-- Recorded information --
▽

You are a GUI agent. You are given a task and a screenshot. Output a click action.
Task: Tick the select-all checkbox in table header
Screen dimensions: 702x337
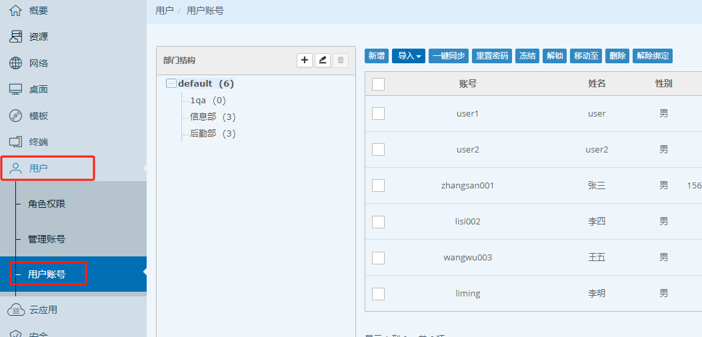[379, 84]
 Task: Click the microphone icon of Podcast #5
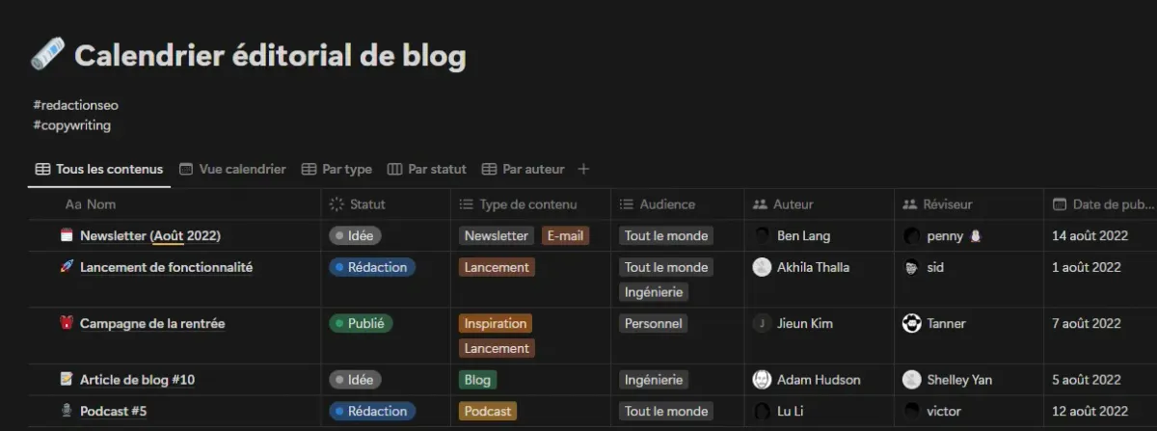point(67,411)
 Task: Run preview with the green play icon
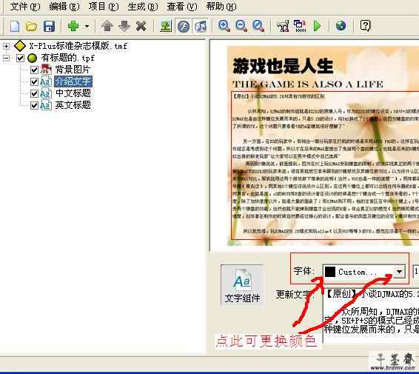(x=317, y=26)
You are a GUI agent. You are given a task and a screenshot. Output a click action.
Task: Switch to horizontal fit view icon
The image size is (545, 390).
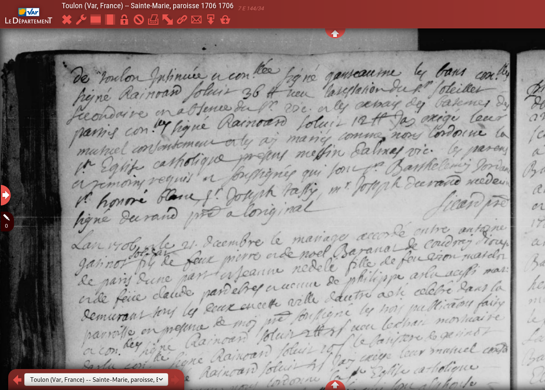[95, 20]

△

-- Your assignment --
Your output should consist solely of the lines from the line containing "Task: Tick the" through the end of the data above, copied exactly, with images removed.

-- Written response --
Task: Tick the select-all checkbox in table header
Screen dimensions: 702x337
[379, 84]
 Task: Click the microphone icon of Podcast #5
point(67,411)
 Task: Run preview with the green play icon
(x=317, y=26)
You are a GUI agent. You are given a task and a screenshot. Output a click action.
Task: Switch to horizontal fit view icon
The image size is (545, 390).
[95, 20]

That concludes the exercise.